Katy Dickinson's Reviews > Women's Indian Captivity Narratives

Women's Indian Captivity Narratives by Kathryn Zabelle Derounian-S...
Rate this book
Clear rating

's review
Apr 30, 2008

liked it
bookshelves: history-and-biography
Read in January, 2008

From my January 25, 2008 blog http://blogs.sun.com/katysblog/entry/...

1782 William Crawford, Simon Girty, and History

Last month when I visited Washington, D.C. for the first time in many decades, I toured the National Museum of the American Indian, opened as part of the Smithsonian Institution in 2004. It seemed to me that one way of understanding more about the complex relationship between the European/American cultures and the American Indian cultures was to read reports from individuals who had personally experienced both. In the museum store, I bought two books:

o Women's Indian Captivity Narratives, Editor: Kathryn Zabelle Derounian-Stodola, Penguin Classics, 1998, ISBN-10: 0140436715, ISBN-13: 978-0140436716

o Captured by the Indians: 15 Firsthand Accounts, 1750-1870 Editor: Frederick Drimmer, Dover Publications, 1985, ISBN-10: 0486249018, ISBN-13: 978-0486249018

In these books, I was interested to read for the first time about the death by burning in 1782 of General George Washington's friend, Colonel William Crawford. This disturbing story was told in:

o "That is Your Great Captain" by Dr. John Knight, 1783 (in Captured by the Indians)

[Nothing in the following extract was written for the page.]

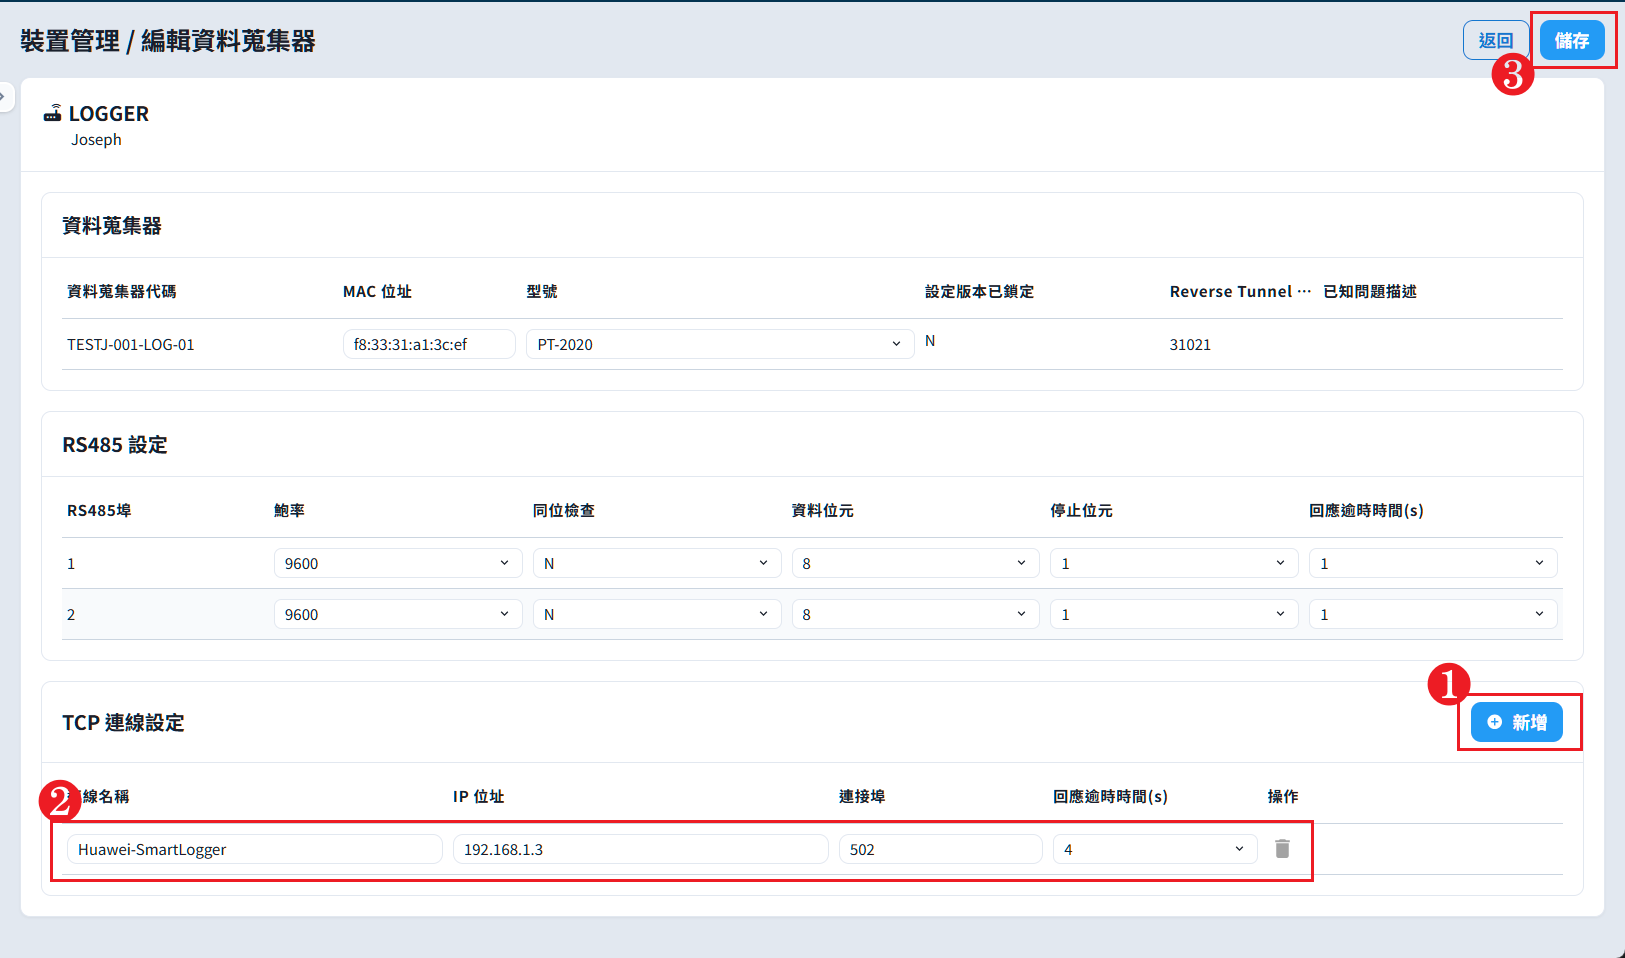This screenshot has height=958, width=1625.
Task: Select parity check dropdown for port 1
Action: (656, 563)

o "To Eat Fire Tomorrow" by John Slover as told to Hugh H. Brackenridge, 1782 (in Captured by the Indians)

o "A Narrative of the Life of Mary Jemison" by James E. Seaver, 1824 (in Women's Indian Captivity Narratives)

Knight and Slover were captured with Crawford after Crawford's failed expedition against the Ohio Indians (Wyandot, Huron, Delaware, and Shawnee tribes). Knight and Mary Jemison's husband Hiokatoo (of the Seneca tribe) were witnesses to Crawford's death; Slover was told of it by his captors.

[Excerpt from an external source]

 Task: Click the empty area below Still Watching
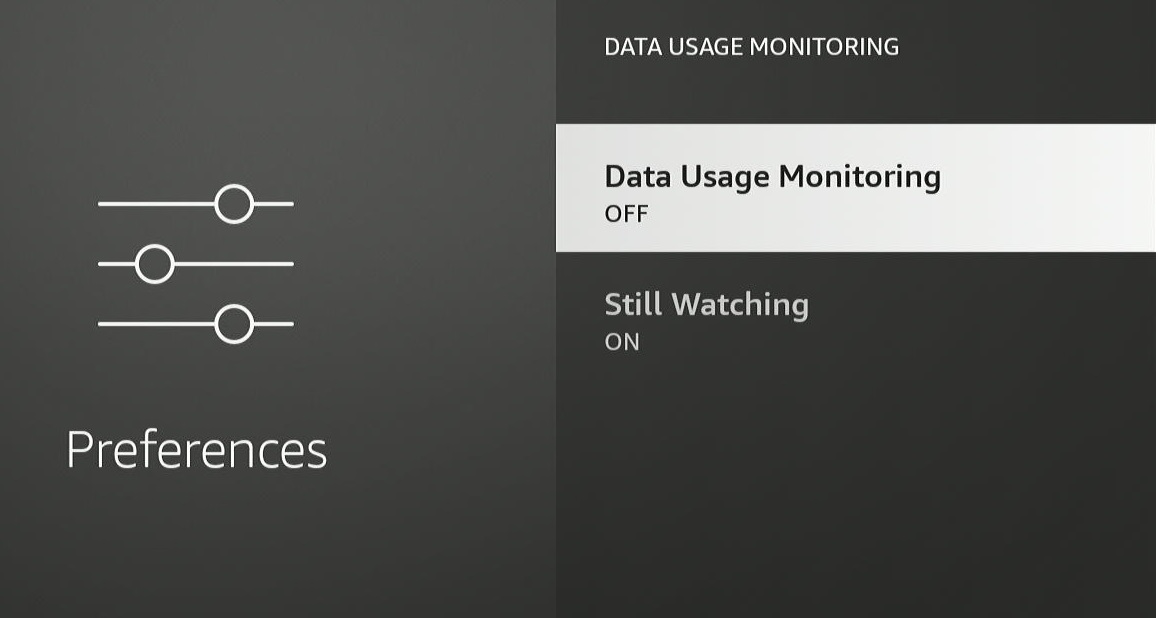click(x=855, y=494)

Trying to sort out what happened by reading these memorable accounts is a good exercise in detection and understanding the difficulties of History even when first-hand accounts are available.
Having read these books, I have a greater appreciation for the complexity of this early period of American history and the interactions of the Indian, British, French, and American cultures. It is certainly more exciting than I remember from my required American History courses in High School and college!

Copyright 2008 by Katy Dickinson

Sign into Goodreads to see if any of your friends have read Women's Indian Captivity Narratives.
Sign In »

No comments have been added yet.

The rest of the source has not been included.